If $ \alpha < b$ then since the function $ f$ is increasing at $ \alpha$ there are points $ c$ to the right of $ \alpha$ and sufficiently close to $ \alpha$ such that $ f(\alpha) \leq f(c)$ and thus $ f(a) \leq f(c)$ and so all these points must belong to $ L$. But these should also belong to $ U$ as they lie to the right of $ \alpha$. Thus we cannot have $ \alpha < b$ and therefore $ \alpha = b$ and thus $ b \in L$ and $ U$ is empty.

Since the points $ a, b \in I$ were arbitrary with condition $ a < b$ it follows that the function $ f$ is increasing in interval $ I$. This result can also be established using the Heine Borel Principle which is specifically designed to deduce global properties from local properties and the reader should be able to supply a proof using Heine Borel Principle himself.

There are corresponding results for decreasing functions and the stricter cousins for which reader can supply the proof by changing inequalities (either reversing them or making them strict) in the above argument.

### Conditions for Monotonicity at a Point

Now the question arises: how to check for monotonicity at a point. Let's return to the definitions and translate them in symbols. Let $ f$ be increasing at point $ a$. Then we have $$ f(a - h) \leq f(a),\,\, f(a) \leq f(a + h)$$ for all positive values of $ h$ which are sufficiently close to zero. Thus $$\frac{f(a - h) - f(a)}{-h} \geq 0,\,\, \frac{f(a + h) - f(a)}{h} \geq 0$$ for all sufficiently small and positive values of $ h$.If the function $ f$ is differentiable at point $ a$ i.e. $ f'(a)$ exists then by taking limits of the above inequalities as $ h \to 0+$ we see that we must have $ f'(a) \geq 0$. So we have the following result:

*If a function $ f$ is increasing at a point $ a$ and $ f'(a)$ exists then $ f'(a) \geq 0$.*

Similarly

*If a function $ f$ is decreasing at point $ a$ and $ f'(a)$ exists then $ f'(a) \leq 0$.*

Note that the stricter versions of the above results don't lead to strict inequalities for the derivative $ f'(a)$ because when we take limits the strict inequality changes to the weaker one. To highlight this we explicitly state the results for the stricter versions even though it leads to some amount of repetition.
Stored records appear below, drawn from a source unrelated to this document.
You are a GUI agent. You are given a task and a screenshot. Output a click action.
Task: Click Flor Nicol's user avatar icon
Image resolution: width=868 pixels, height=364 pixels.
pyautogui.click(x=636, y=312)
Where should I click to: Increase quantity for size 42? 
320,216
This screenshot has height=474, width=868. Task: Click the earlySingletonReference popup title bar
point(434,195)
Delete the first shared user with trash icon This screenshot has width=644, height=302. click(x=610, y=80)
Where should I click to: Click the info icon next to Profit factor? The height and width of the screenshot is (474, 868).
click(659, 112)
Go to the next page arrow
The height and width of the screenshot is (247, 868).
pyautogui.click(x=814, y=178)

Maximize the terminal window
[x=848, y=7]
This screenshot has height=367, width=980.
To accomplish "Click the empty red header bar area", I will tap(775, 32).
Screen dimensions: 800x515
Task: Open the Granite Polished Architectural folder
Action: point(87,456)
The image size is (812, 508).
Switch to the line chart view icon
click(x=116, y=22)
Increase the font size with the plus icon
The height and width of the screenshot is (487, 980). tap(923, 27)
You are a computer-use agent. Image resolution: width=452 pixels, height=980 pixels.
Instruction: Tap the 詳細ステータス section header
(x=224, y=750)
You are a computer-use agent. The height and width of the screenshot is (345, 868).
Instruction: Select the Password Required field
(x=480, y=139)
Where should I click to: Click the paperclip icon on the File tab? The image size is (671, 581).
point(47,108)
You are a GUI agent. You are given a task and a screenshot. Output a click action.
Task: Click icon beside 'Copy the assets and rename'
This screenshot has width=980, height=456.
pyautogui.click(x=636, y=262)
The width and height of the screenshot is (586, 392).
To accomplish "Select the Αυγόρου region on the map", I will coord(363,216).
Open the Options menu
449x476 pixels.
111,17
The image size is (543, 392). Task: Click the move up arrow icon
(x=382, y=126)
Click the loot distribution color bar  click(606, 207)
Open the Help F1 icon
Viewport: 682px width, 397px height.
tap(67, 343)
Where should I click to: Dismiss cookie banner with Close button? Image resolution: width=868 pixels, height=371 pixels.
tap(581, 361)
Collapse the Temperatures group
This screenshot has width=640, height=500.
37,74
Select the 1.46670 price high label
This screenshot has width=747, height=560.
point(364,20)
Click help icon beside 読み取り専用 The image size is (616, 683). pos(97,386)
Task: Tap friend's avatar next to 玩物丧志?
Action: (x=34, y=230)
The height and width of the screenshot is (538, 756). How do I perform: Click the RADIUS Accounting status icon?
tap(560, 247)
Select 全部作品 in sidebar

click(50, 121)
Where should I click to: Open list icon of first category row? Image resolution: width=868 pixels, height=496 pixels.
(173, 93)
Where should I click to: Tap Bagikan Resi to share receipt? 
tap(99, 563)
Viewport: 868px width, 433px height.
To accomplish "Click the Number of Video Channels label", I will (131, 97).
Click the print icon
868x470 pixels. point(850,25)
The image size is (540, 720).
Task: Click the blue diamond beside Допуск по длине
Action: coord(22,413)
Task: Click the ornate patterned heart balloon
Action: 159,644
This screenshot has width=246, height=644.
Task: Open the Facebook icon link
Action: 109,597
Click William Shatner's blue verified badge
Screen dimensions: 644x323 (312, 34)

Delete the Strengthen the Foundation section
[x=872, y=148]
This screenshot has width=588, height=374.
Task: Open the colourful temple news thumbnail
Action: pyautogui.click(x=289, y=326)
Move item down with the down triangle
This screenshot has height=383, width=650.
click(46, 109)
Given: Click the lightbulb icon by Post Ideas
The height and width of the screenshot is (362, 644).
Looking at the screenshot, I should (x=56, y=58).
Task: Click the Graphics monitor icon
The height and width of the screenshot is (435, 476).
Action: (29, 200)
*If a function $ f$ is strictly increasing at a point $ a$ and $ f'(a)$ exists then $ f'(a) \geq 0$.*

*If a function $ f$ is strictly decreasing at a point $ a$ and $ f'(a)$ exists then $ f'(a) \leq 0$.*

In most calculus textbooks this result is presented

*wrongly*. Ignoring the fact that operation of limits weakens an inequality these books give the above results with strict inequality for the derivative. It is important to convince ourselves of these results by real examples. Clearly $ f(x) = x^{3}$ is strictly increasing at $ 0$, but the derivative $ f'(0) = 0$ and the case for the strictly decreasing function can be demonstrated by $ f(x) = -x^{3}$.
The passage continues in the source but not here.